All of this places Gen Z on a collision course with establishments nonetheless constructed round older assumptions: that struggling proves seriousness, that questioning programs undermines authority, that the job ought to harm if it issues.
However making an attempt to toughen clinicians is how we bought right here.
As my appointment ended, the physician summarized the plan and instructed me to message her if questions got here up. “You shouldn’t need to chase your care,” she mentioned.
That didn’t sound naive. It appeared like readability.
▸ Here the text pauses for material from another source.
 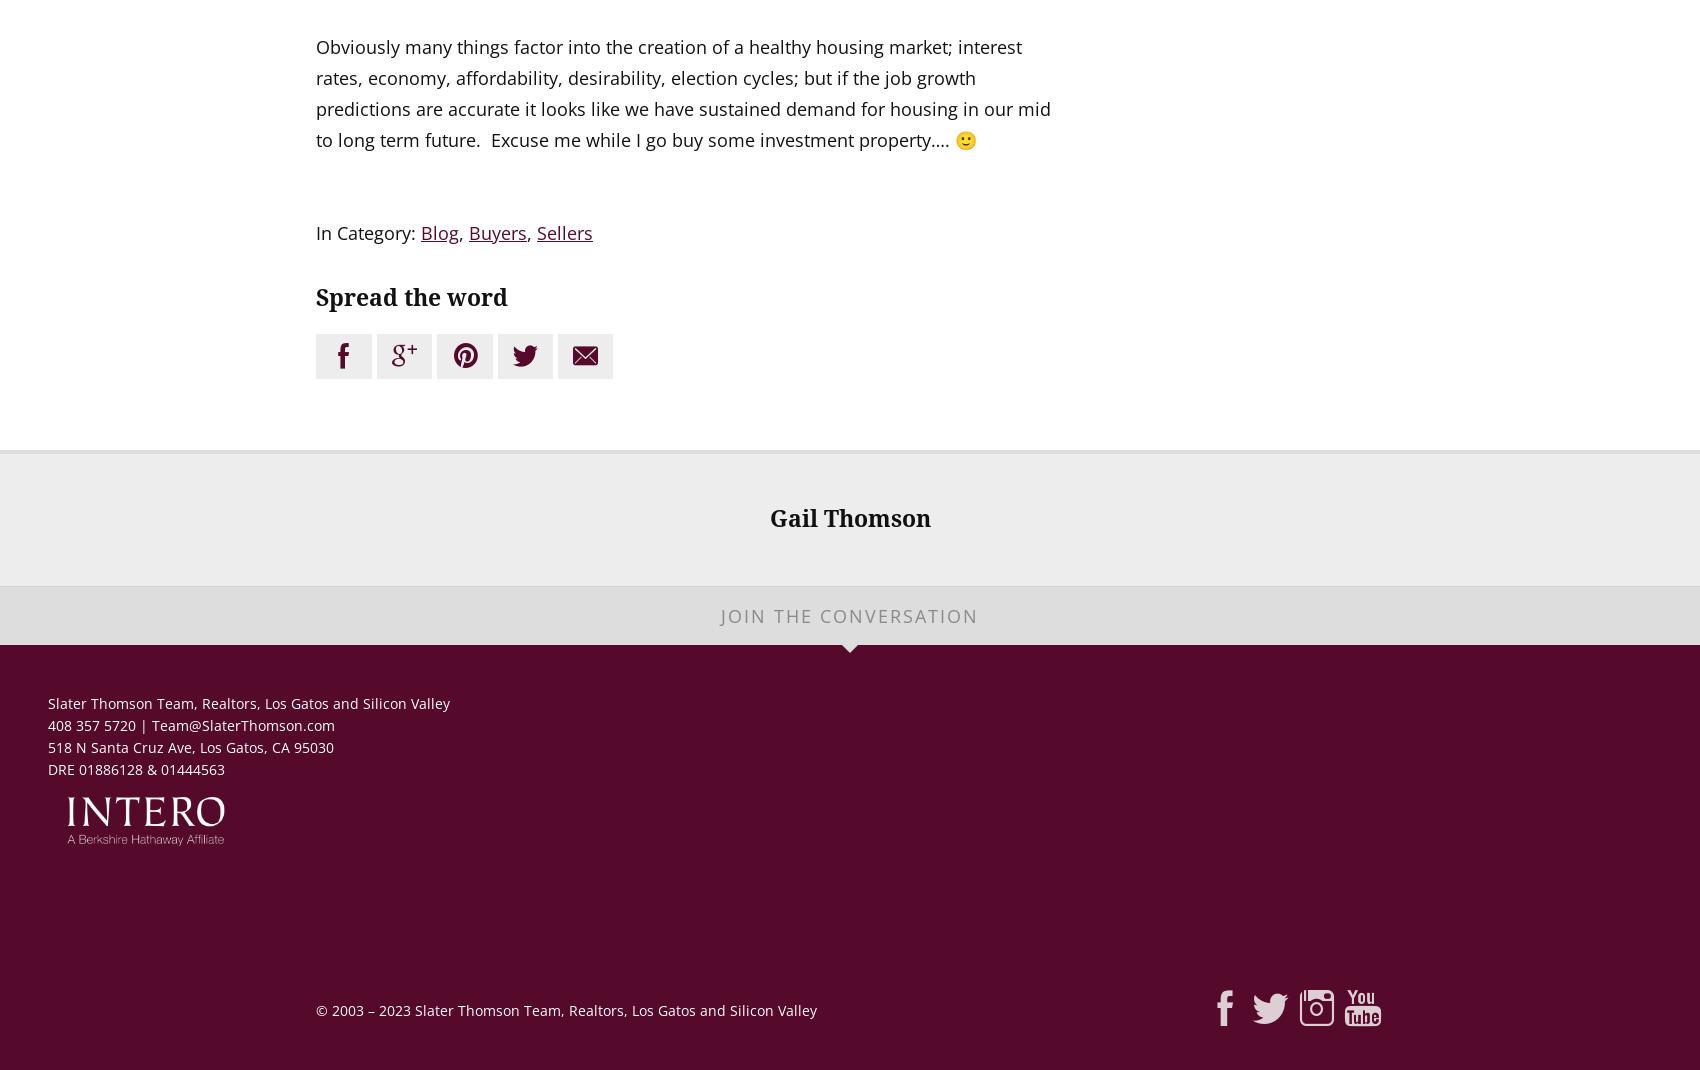 I want to click on 'Spread the word', so click(x=411, y=298).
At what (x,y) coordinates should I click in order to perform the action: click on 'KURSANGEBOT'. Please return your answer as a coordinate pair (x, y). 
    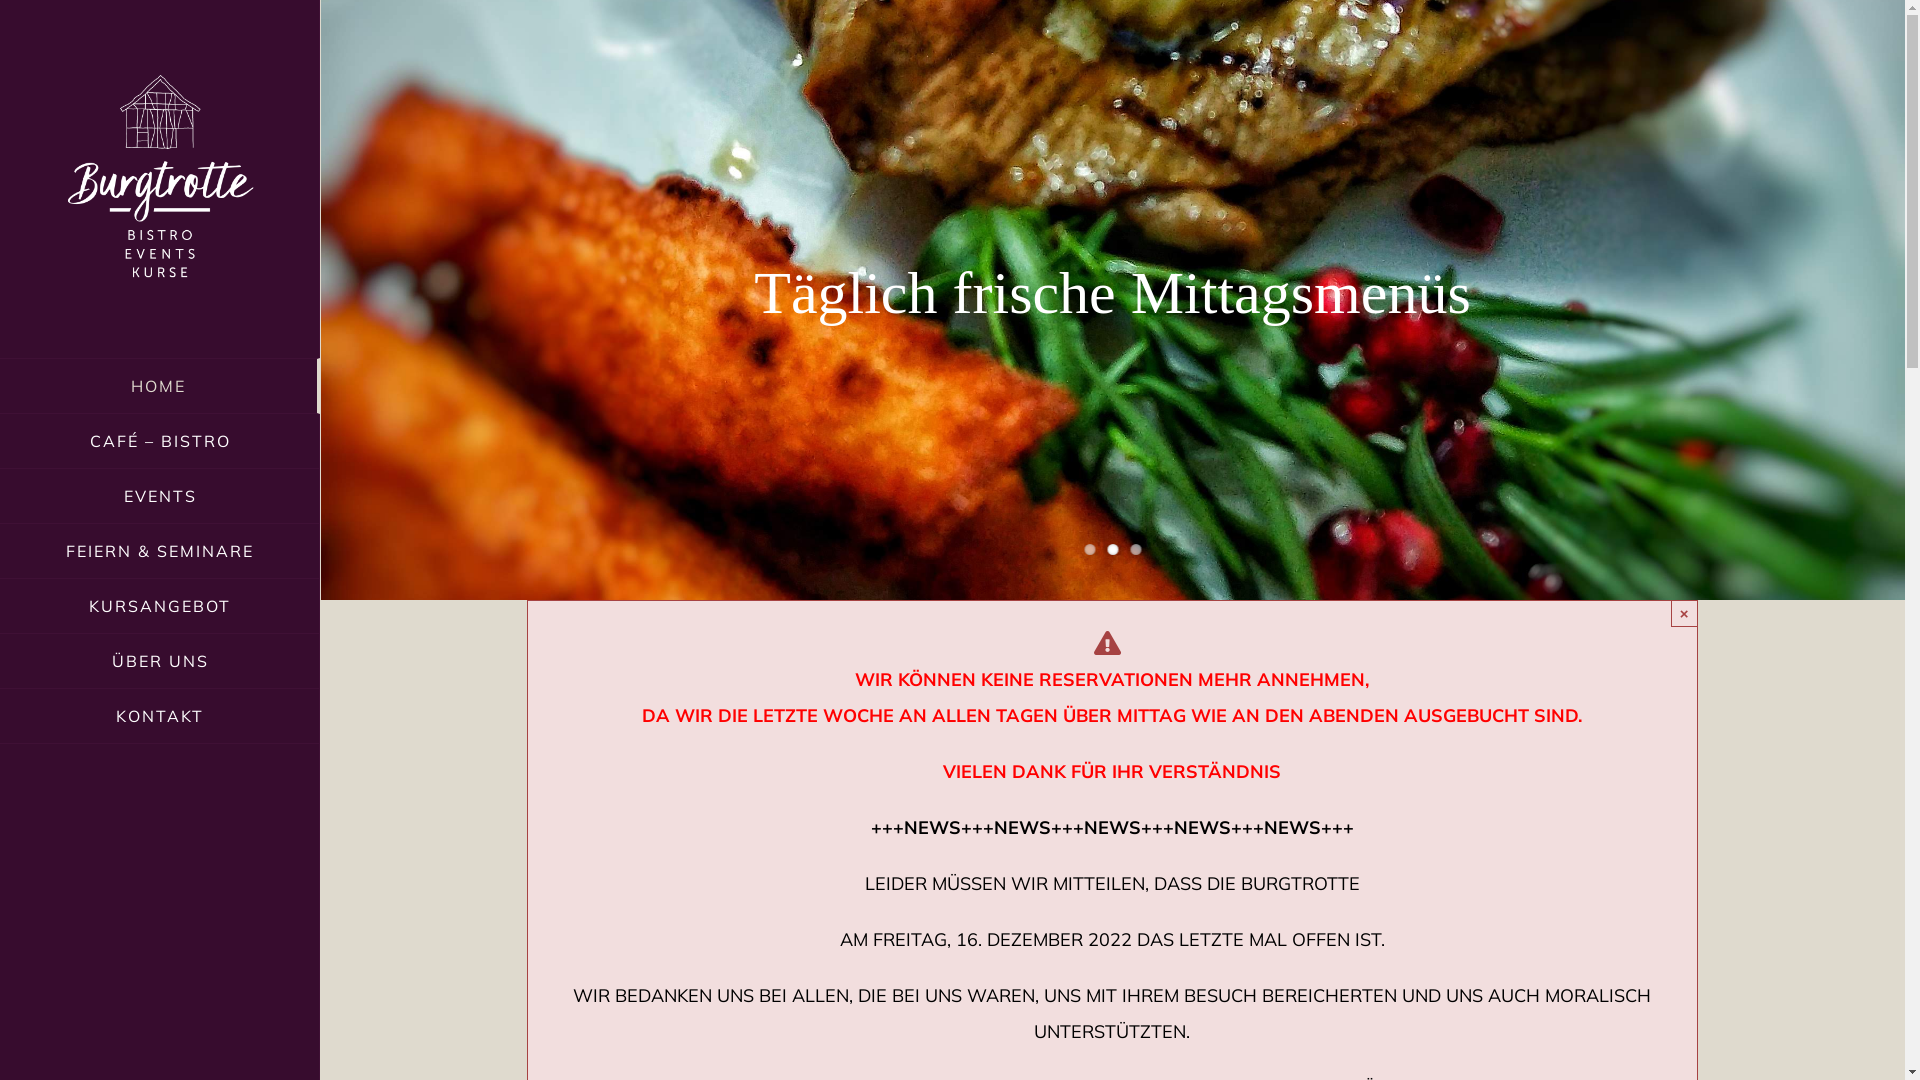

Gen Z isn’t right here to save lots of medication by being harder. They might put it aside by forcing management to confront what it has lengthy prevented. American well being care doesn’t want more durable clinicians practically as a lot because it must cease grinding them down. If that insistence makes leaders uncomfortable, it could be as a result of it lands near the reality.
Frantz M. Berthaud, M.P.H., is the senior vice chairman of oncology providers at College Medical Heart of El Paso, an adjunct assistant professor on the UT Well being Houston College of Public Well being and College of Texas at El Paso, and a frequent commentator on challenges going through most cancers care and the U.S. Well being Care system writ massive.